** EXERCISE INSTRUCTIONS **
Of all the entries below, retype only the lines from the one with "Given: Open the General settings gear icon" through the one with "Task: Click groove", exactly as they appear.

[Dataset records]
• • • •
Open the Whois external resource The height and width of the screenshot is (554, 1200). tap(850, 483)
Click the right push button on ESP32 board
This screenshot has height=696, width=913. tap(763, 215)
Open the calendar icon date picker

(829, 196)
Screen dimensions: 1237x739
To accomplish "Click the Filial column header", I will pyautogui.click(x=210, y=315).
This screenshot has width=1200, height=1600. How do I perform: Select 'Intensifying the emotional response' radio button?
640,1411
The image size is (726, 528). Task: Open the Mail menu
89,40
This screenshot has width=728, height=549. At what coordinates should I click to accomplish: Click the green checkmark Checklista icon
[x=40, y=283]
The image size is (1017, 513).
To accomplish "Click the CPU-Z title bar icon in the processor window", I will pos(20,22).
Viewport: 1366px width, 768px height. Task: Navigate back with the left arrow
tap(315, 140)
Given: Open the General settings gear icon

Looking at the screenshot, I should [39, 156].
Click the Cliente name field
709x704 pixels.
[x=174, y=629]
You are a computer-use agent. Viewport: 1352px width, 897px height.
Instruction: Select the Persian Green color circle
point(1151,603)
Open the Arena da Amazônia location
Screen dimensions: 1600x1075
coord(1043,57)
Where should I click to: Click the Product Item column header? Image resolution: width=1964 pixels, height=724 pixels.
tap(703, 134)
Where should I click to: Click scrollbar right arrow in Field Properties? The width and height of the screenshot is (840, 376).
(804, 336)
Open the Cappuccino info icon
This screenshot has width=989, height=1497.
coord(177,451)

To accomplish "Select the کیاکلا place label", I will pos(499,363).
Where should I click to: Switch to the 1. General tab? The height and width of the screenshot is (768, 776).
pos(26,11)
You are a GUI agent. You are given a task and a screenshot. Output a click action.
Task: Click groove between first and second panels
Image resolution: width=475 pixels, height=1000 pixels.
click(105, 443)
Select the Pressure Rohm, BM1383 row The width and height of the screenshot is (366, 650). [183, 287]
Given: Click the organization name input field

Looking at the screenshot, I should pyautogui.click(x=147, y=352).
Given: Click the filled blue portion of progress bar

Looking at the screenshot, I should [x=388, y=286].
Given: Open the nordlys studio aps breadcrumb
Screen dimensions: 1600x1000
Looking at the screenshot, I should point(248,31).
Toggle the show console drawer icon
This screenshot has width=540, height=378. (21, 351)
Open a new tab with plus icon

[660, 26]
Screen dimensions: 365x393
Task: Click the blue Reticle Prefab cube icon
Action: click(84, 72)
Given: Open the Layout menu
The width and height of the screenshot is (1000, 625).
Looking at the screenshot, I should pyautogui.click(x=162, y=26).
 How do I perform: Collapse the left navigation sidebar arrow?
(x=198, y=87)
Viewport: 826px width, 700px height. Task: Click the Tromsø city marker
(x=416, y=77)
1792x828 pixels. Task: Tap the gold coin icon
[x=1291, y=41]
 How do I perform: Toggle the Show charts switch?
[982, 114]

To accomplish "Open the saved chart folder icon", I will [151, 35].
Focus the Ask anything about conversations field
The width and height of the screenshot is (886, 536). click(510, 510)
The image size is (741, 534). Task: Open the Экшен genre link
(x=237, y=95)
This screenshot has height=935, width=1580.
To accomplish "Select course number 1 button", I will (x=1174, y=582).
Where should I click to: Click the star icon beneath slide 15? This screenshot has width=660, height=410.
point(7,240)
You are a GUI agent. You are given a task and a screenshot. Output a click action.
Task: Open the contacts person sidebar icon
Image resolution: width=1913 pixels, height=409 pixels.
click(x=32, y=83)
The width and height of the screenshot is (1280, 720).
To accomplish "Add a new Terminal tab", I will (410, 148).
• • • •
** RESPONSE AREA **
Given: Open the General settings gear icon

Looking at the screenshot, I should [39, 156].
Click the Cliente name field
709x704 pixels.
[x=174, y=629]
You are a computer-use agent. Viewport: 1352px width, 897px height.
Instruction: Select the Persian Green color circle
point(1151,603)
Open the Arena da Amazônia location
Screen dimensions: 1600x1075
coord(1043,57)
Where should I click to: Click the Product Item column header? Image resolution: width=1964 pixels, height=724 pixels.
tap(703, 134)
Where should I click to: Click scrollbar right arrow in Field Properties? The width and height of the screenshot is (840, 376).
(804, 336)
Open the Cappuccino info icon
This screenshot has width=989, height=1497.
coord(177,451)

To accomplish "Select the کیاکلا place label", I will pos(499,363).
Where should I click to: Switch to the 1. General tab? The height and width of the screenshot is (768, 776).
pos(26,11)
You are a GUI agent. You are given a task and a screenshot. Output a click action.
Task: Click groove between first and second panels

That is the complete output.